=== Work to complete ===
Looking at the entries, how many lines hold the word "agent"? State the number by itself.

Records from a data collection

╭──

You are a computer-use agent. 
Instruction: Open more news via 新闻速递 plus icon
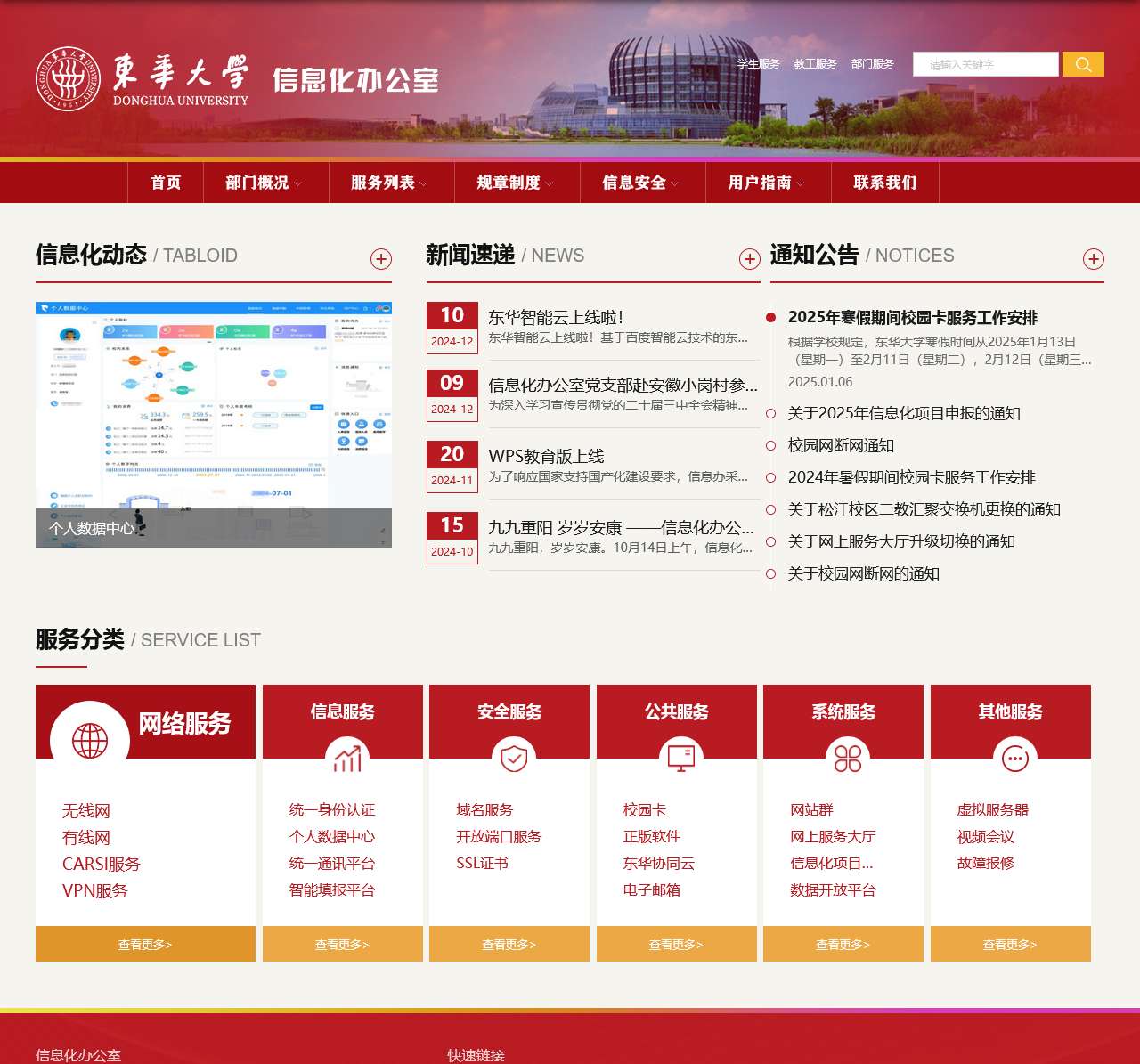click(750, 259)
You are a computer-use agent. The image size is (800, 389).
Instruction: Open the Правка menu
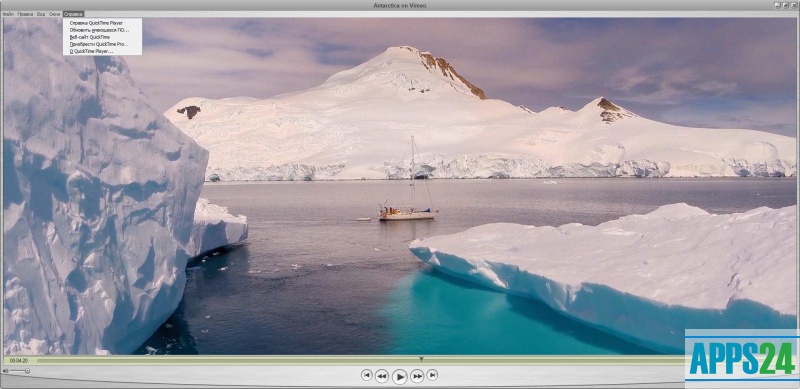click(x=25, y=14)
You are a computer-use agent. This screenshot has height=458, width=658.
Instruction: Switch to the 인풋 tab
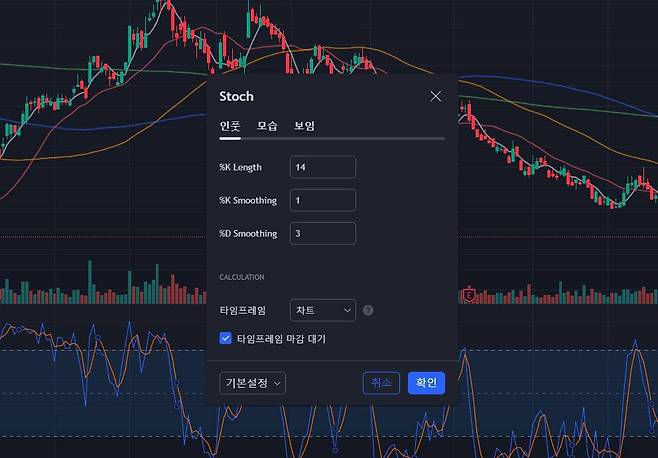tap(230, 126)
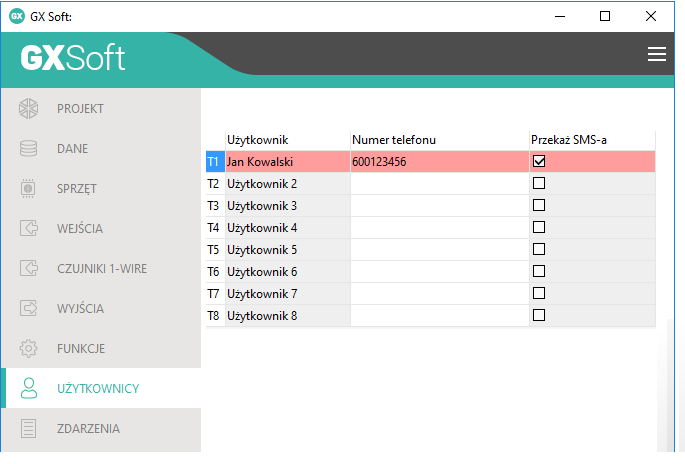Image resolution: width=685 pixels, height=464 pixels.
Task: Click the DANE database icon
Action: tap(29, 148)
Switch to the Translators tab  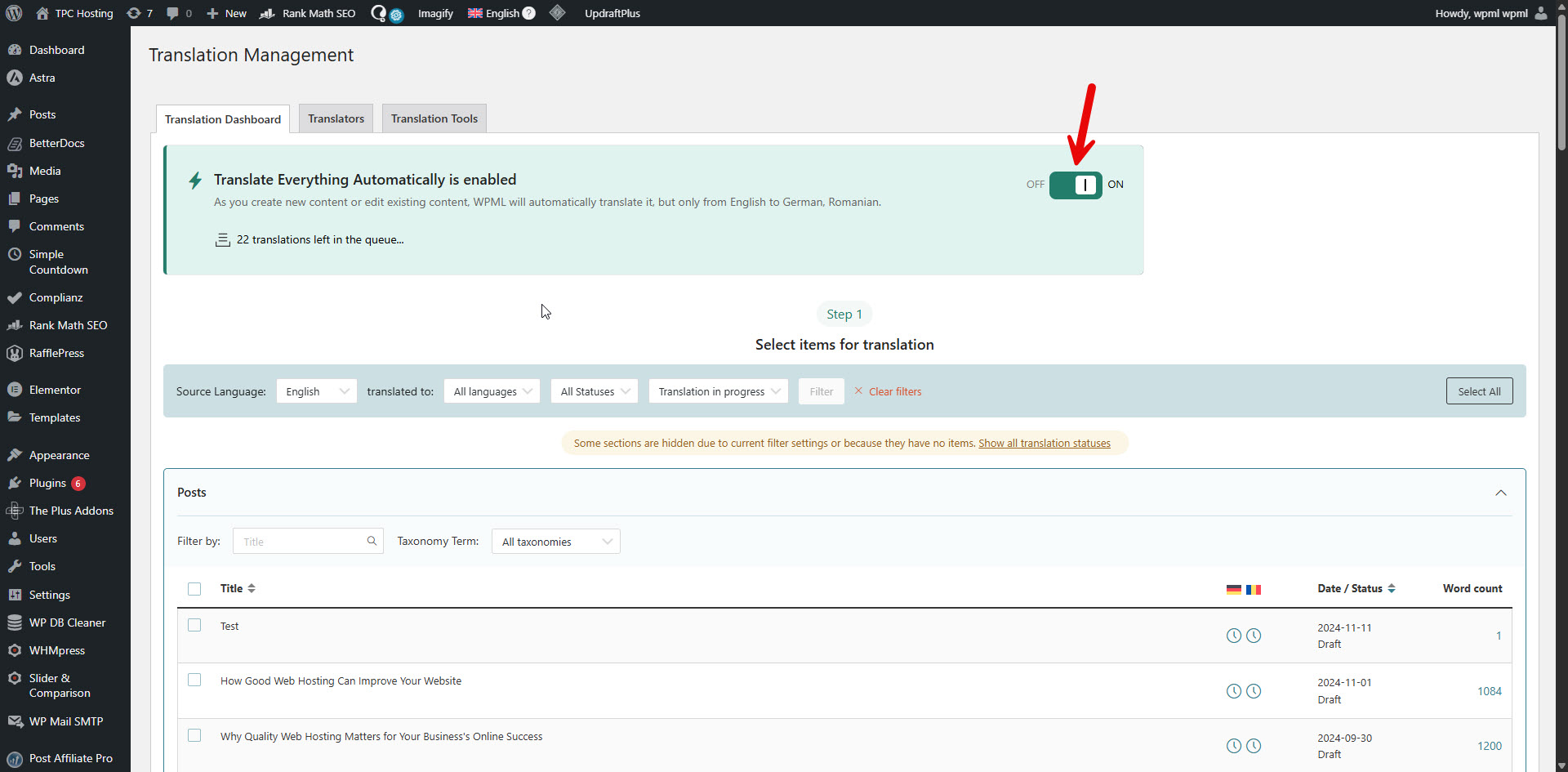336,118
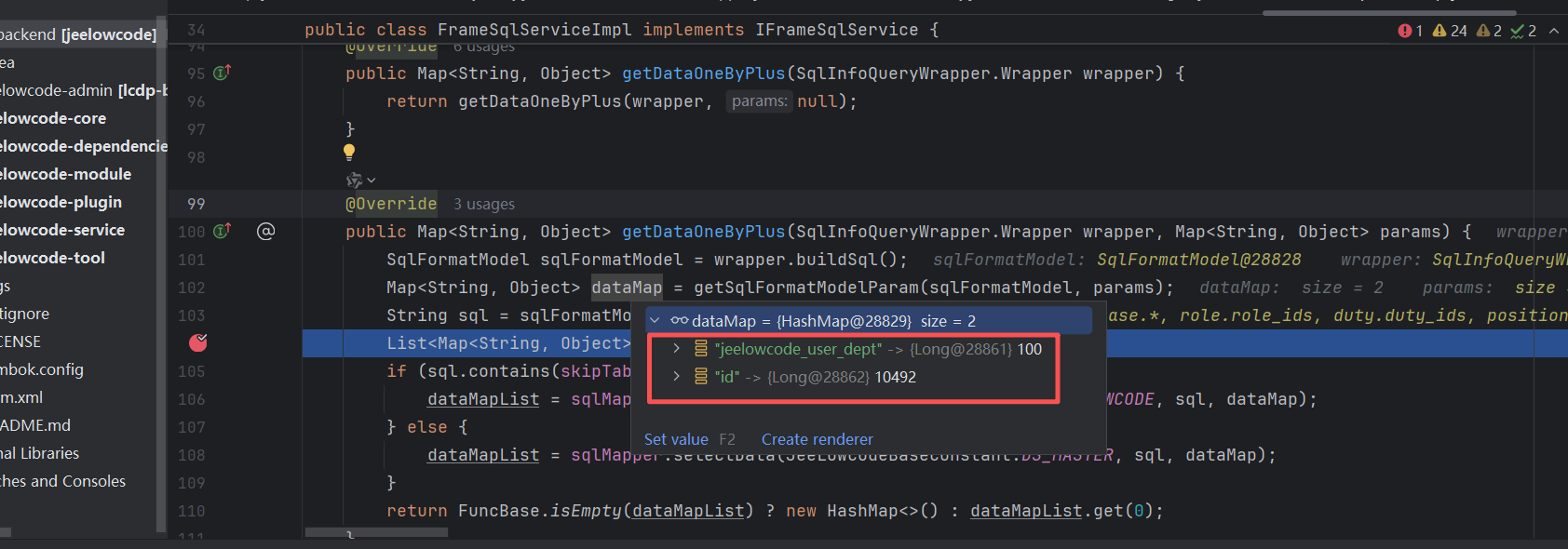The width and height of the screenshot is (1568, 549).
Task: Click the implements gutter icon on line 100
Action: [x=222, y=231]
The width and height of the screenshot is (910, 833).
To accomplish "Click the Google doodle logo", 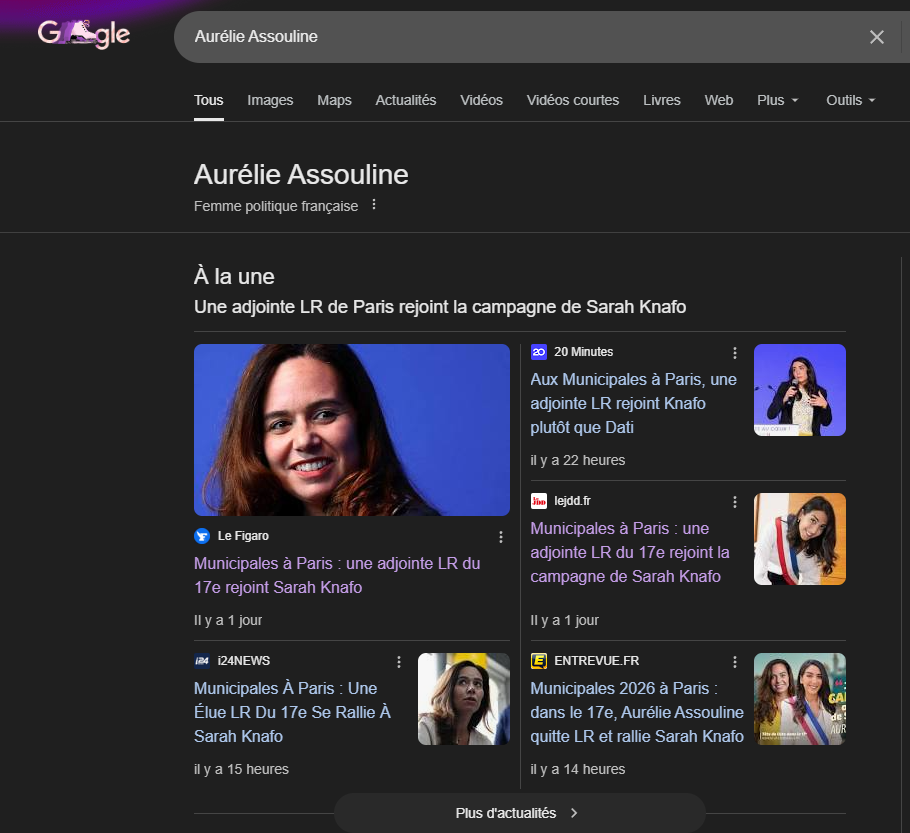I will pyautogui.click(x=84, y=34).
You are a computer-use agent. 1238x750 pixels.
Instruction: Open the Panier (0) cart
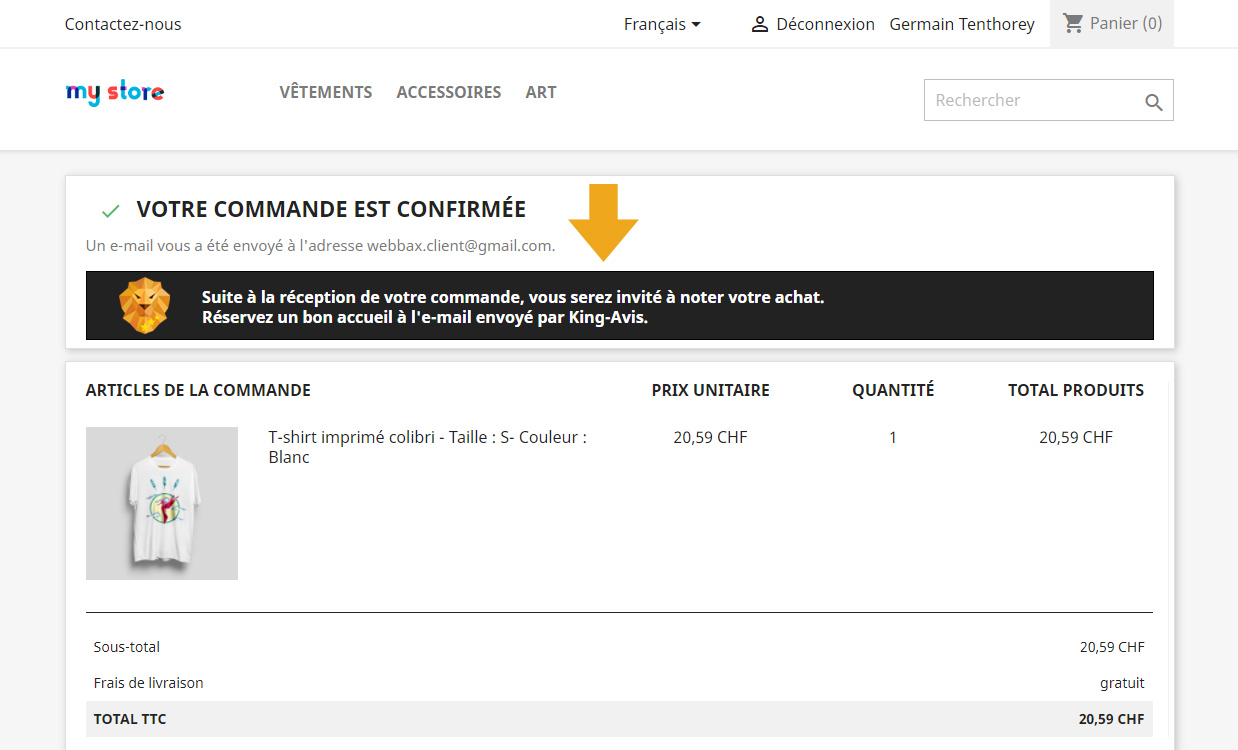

╰──

=== Expected output ===
4